Just weeks before their trial was to begin on charges of involuntary manslaughter in a detainee’s death, four guards at Michigan’s Muskegon County Jail pleaded guilty to a lesser charge of Willful Neglect of Duty on
April 20, 2023.

That means Crystal Grove, Jamal Lane, Jeffery Patterson and David Vanderlaan will not face jail time; instead each was immediately fined $1,000 and sentenced to 100 hours of community service. All four are still employed at the lockup. A nurse formerly employed by Wellpath, the jail’s privately contracted healthcare provider, escaped charges earlier in the case.

Their victim, Paul Bulthouse, 39, died on April 4, 2019, after suffering what surveillance video showed to be 18 seizures in just over four hours. The first five seizures were fairly evenly spaced over two hours, while the last 13 came at intervals of about 15 minutes. All the while Bulthouse lay naked and unconscious on the bunk in his cell.

He had been arrested for probation violation on March 22, 2019, and taken to the jail. There he was placed on suicide watch, which requires guards to check on him every 15 minutes. But even though the guards could observe Bulthouse on a video monitor, surveillance video showed they ignored his distress, despite sitting just a few feet from his cell. They apparently made lightning-fast round trips to his cell, attempting to satisfy the requirement for every-15-minute checks, yet they still did nothing to help him. In fact, video showed the third seizure occurred in a different observation cell, where Bulthouse’s unconscious body was apparently moved while a custodian mopped up his urine from the first two seizures.

Nurse Aubrey Schotts wrote progress notes saying she checked on Bulthouse around the time of his third seizure and that he was lying on his stomach and had stable vital signs. After a lengthy hearing in October 2021, the four deputies were bound over for trial, but Schotts was not. Unlike them, she is no longer employed at the jail.

A press release by Sheriff Michael Poulin said the jail’s observation cells were designed to allow continuous monitoring by staff. Undersheriff Ken Sanford testified in the 2021 hearing that checks every 15 minutes were required when prisoners are in observation cells. He also said that staff is required·to perform lifesaving measures on prisoners in distress, rather than waiting on medical staff as the four guards did with Bulthouse. Nevertheless, all four remain on the job, despite the negligent death of the detainee and a settlement reached in the complaint his family filed over it.

That lawsuit accused jailers and the nurse of ignoring the detainee’s “hallucinations and vocal outbursts [that] were becoming more frequent and disturbing other inmates” as his withdrawal symptoms worsened. It further alleged that a Wellpath doctor made a note in Bulthouse’s medical file that accused him of faking symptoms. [See: PLN, Mar. 2022, p.1.]
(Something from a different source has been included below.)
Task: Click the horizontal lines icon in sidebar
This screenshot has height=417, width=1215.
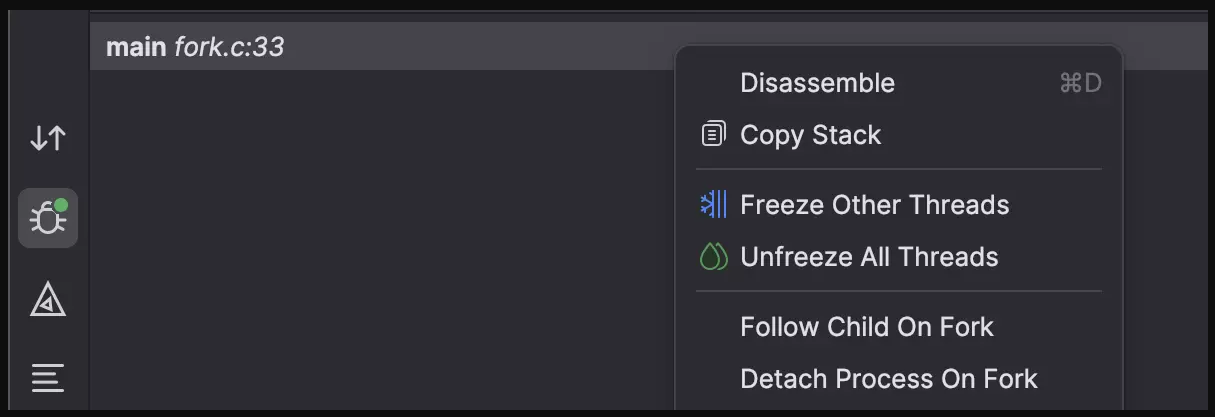Action: click(x=48, y=377)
The Bulthouse family reached a settlement with Muskegon County on October 22, 2021, for $2.4 million. Their attorney, Marcel Benavides of Royal Oak, received $791,381.73 in legal fees and another $25,854.81 in costs. Three surviving family members divided the remainder in equal shares of $527,587.82 each. They also reached a separate settlement with Wellpath, the details of which were sealed.

Both agreements were approved by the federal court for the Western District of Michigan on May 27, 2022. See: Bulthouse v. Cty. of Muskegon, USDC (W.D. Mich.), Case No. 1:21-cv-00281.

Since he died, the jail has instituted several new policies regarding medical care and observation. It also fired Wellpath, replacing the firm with a competitor, Kansas-based Vital Core Health Strategies, under a $1.95-million contract that is $500,000 higher. Sheriff Poulin also now issues jail guards body-worn cameras with microphones, which they must activate.